How to Meet the Quantum Internet The six stages of development of the quantum Internet
In 1969, the U.S. military created the ARPA Network, the predecessor of the Internet; more than 50 years later, the U.S. military is focusing on another transformative technology, the quantum Internet. In this article, three U.S. military figures, Lubjana Beshaj, Samuel Crislip and Travis Russell, discuss the route to the quantum Internet.

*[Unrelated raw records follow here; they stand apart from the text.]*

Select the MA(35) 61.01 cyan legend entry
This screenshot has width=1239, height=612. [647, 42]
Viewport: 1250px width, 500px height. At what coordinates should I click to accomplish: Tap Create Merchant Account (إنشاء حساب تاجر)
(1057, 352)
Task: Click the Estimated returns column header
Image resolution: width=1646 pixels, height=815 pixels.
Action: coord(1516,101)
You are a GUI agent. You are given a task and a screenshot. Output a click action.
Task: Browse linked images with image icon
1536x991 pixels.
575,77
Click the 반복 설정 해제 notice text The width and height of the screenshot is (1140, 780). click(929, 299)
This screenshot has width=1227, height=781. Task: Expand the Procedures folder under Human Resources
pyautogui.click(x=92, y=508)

In the 1980s, Richard Feynman famously came up with the idea of a computer that uses quantum mechanics for computation [1]. Feynman observed that the computers of his time had difficulty modeling complex molecular systems, but if computers used the laws of quantum mechanics, they could easily model molecular systems. The concept of quantum computers was well established in academia by the mid-1990s, when mathematician Peter Shor discovered a polynomial-time algorithm that could quickly decompose large numbers [2]. It was soon discovered that this algorithm would break many encryption schemes that were previously considered very secure and widely used by quickly computing decryption keys.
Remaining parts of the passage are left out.